## WHAT TO WORK ON:
Every line of the data below should be printed exactly. Nothing may be dropped.
** DATA SHOWN follows **
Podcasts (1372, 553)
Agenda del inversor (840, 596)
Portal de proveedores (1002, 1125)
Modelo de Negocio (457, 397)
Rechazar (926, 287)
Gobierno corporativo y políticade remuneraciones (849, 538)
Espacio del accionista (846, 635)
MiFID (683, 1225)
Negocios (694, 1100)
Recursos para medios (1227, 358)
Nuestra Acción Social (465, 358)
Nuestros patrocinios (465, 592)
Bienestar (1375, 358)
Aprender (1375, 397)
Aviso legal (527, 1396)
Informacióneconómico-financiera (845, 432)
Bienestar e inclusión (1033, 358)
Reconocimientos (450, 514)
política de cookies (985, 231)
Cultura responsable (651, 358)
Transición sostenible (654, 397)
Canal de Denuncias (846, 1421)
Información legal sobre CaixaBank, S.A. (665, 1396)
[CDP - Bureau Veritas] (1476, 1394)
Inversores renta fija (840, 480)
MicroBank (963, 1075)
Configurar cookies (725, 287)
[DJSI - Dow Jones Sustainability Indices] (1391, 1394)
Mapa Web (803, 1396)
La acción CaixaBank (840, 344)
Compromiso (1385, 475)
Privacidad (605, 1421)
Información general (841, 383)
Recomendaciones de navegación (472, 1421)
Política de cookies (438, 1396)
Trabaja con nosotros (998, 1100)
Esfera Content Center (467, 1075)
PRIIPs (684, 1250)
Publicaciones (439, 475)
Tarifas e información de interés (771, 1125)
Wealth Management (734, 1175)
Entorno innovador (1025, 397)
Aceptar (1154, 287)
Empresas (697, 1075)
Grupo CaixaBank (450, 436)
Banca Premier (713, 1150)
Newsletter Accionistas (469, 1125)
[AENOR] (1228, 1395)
** End of DATA SHOWN **
## OUTPUT OF THE EXERCISE:
Podcasts (1372, 553)
Agenda del inversor (840, 596)
Portal de proveedores (1002, 1125)
Modelo de Negocio (457, 397)
Rechazar (926, 287)
Gobierno corporativo y políticade remuneraciones (849, 538)
Espacio del accionista (846, 635)
MiFID (683, 1225)
Negocios (694, 1100)
Recursos para medios (1227, 358)
Nuestra Acción Social (465, 358)
Nuestros patrocinios (465, 592)
Bienestar (1375, 358)
Aprender (1375, 397)
Aviso legal (527, 1396)
Informacióneconómico-financiera (845, 432)
Bienestar e inclusión (1033, 358)
Reconocimientos (450, 514)
política de cookies (985, 231)
Cultura responsable (651, 358)
Transición sostenible (654, 397)
Canal de Denuncias (846, 1421)
Información legal sobre CaixaBank, S.A. (665, 1396)
[CDP - Bureau Veritas] (1476, 1394)
Inversores renta fija (840, 480)
MicroBank (963, 1075)
Configurar cookies (725, 287)
[DJSI - Dow Jones Sustainability Indices] (1391, 1394)
Mapa Web (803, 1396)
La acción CaixaBank (840, 344)
Compromiso (1385, 475)
Privacidad (605, 1421)
Información general (841, 383)
Recomendaciones de navegación (472, 1421)
Política de cookies (438, 1396)
Trabaja con nosotros (998, 1100)
Esfera Content Center (467, 1075)
PRIIPs (684, 1250)
Publicaciones (439, 475)
Tarifas e información de interés (771, 1125)
Wealth Management (734, 1175)
Entorno innovador (1025, 397)
Aceptar (1154, 287)
Empresas (697, 1075)
Grupo CaixaBank (450, 436)
Banca Premier (713, 1150)
Newsletter Accionistas (469, 1125)
[AENOR] (1228, 1395)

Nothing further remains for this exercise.